An exact copy of all entries is the expected answer.

Saved data entries:
********************

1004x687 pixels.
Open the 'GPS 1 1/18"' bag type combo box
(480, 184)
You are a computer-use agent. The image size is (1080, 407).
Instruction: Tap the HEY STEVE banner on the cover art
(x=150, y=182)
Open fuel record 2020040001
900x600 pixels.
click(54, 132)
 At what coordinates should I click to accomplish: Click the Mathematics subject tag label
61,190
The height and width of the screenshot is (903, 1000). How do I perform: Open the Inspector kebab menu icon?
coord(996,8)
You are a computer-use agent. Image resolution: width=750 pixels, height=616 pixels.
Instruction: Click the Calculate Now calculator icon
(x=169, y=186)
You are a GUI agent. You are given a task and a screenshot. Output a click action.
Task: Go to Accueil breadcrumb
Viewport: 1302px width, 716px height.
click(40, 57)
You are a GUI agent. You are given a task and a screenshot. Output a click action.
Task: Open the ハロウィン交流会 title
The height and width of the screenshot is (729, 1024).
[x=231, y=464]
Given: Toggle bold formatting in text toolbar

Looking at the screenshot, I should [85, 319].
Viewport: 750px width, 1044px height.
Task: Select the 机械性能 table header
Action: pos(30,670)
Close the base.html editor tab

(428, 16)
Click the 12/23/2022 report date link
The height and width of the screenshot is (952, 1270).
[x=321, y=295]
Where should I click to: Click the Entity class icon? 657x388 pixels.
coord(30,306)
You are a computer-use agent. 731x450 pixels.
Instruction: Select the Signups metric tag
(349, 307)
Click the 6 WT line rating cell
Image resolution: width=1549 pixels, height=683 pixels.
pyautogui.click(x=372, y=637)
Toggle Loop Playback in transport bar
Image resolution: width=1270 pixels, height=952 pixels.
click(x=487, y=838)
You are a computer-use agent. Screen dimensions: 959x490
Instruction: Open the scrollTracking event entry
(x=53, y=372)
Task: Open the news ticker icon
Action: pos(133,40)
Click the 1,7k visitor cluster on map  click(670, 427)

********************

→ ANSWER FOR THE TASK:
1004x687 pixels.
Open the 'GPS 1 1/18"' bag type combo box
(480, 184)
You are a computer-use agent. The image size is (1080, 407).
Instruction: Tap the HEY STEVE banner on the cover art
(x=150, y=182)
Open fuel record 2020040001
900x600 pixels.
click(54, 132)
 At what coordinates should I click to accomplish: Click the Mathematics subject tag label
61,190
The height and width of the screenshot is (903, 1000). How do I perform: Open the Inspector kebab menu icon?
coord(996,8)
You are a computer-use agent. Image resolution: width=750 pixels, height=616 pixels.
Instruction: Click the Calculate Now calculator icon
(x=169, y=186)
You are a GUI agent. You are given a task and a screenshot. Output a click action.
Task: Go to Accueil breadcrumb
Viewport: 1302px width, 716px height.
click(40, 57)
You are a GUI agent. You are given a task and a screenshot. Output a click action.
Task: Open the ハロウィン交流会 title
The height and width of the screenshot is (729, 1024).
[x=231, y=464]
Given: Toggle bold formatting in text toolbar

Looking at the screenshot, I should [85, 319].
Viewport: 750px width, 1044px height.
Task: Select the 机械性能 table header
Action: pos(30,670)
Close the base.html editor tab

(428, 16)
Click the 12/23/2022 report date link
The height and width of the screenshot is (952, 1270).
[x=321, y=295]
Where should I click to: Click the Entity class icon? 657x388 pixels.
coord(30,306)
You are a computer-use agent. 731x450 pixels.
Instruction: Select the Signups metric tag
(349, 307)
Click the 6 WT line rating cell
Image resolution: width=1549 pixels, height=683 pixels.
pyautogui.click(x=372, y=637)
Toggle Loop Playback in transport bar
Image resolution: width=1270 pixels, height=952 pixels.
click(x=487, y=838)
You are a computer-use agent. Screen dimensions: 959x490
Instruction: Open the scrollTracking event entry
(x=53, y=372)
Task: Open the news ticker icon
Action: pos(133,40)
Click the 1,7k visitor cluster on map  click(670, 427)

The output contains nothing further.